- IPC code: ESP
- NPC: Spanish Paralympic Committee
- Website: www.paralimpicos.es (in Spanish)

in Sydney
- Competitors: 210 (158 on foot, 52 on wheelchair)
- Medals Ranked 4th: Gold 38 Silver 30 Bronze 38 Total 106

Summer Paralympics appearances (overview)
- 1968; 1972; 1976; 1980; 1984; 1988; 1992; 1996; 2000; 2004; 2008; 2012; 2016; 2020; 2024;

= Spain at the 2000 Summer Paralympics =

Spain competed at the 2000 Summer Paralympics in Sydney, Australia. The team included 210 athletes—158 on foot and 52 wheelchairs. Spanish competitors won 106 medals, 38 gold, 30 silver and 38 bronze, to finish 4th in the medal table.

RAW DATA ::

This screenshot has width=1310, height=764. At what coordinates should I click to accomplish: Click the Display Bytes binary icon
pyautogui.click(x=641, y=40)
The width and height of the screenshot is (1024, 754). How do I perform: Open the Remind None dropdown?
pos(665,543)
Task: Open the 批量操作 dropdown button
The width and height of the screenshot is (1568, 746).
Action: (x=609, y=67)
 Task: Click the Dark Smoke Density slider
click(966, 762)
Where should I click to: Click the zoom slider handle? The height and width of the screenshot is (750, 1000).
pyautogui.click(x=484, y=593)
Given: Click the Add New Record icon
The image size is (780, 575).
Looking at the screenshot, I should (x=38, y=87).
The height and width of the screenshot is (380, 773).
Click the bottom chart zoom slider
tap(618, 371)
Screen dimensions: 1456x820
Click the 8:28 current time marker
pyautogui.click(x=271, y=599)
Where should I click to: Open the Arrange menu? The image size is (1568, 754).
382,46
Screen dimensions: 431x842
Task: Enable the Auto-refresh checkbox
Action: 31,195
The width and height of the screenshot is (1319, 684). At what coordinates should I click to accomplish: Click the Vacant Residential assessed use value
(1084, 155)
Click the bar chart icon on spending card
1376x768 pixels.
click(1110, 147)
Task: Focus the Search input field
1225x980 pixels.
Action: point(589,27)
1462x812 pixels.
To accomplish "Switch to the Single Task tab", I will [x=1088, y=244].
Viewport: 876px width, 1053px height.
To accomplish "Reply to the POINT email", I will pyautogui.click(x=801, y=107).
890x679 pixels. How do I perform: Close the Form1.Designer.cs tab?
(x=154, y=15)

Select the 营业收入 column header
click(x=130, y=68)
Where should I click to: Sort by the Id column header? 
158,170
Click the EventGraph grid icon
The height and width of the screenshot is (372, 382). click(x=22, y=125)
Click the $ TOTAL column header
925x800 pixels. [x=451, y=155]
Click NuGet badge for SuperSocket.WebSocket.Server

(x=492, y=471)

EXERCISE DIRECTIONS :: Reproduce, word for word, the entire overview of Spain at the 2000 Summer Paralympics that appears above.

ANSWER TO THE EXERCISE ::
- IPC code: ESP
- NPC: Spanish Paralympic Committee
- Website: www.paralimpicos.es (in Spanish)

in Sydney
- Competitors: 210 (158 on foot, 52 on wheelchair)
- Medals Ranked 4th: Gold 38 Silver 30 Bronze 38 Total 106

Summer Paralympics appearances (overview)
- 1968; 1972; 1976; 1980; 1984; 1988; 1992; 1996; 2000; 2004; 2008; 2012; 2016; 2020; 2024;

= Spain at the 2000 Summer Paralympics =

Spain competed at the 2000 Summer Paralympics in Sydney, Australia. The team included 210 athletes—158 on foot and 52 wheelchairs. Spanish competitors won 106 medals, 38 gold, 30 silver and 38 bronze, to finish 4th in the medal table.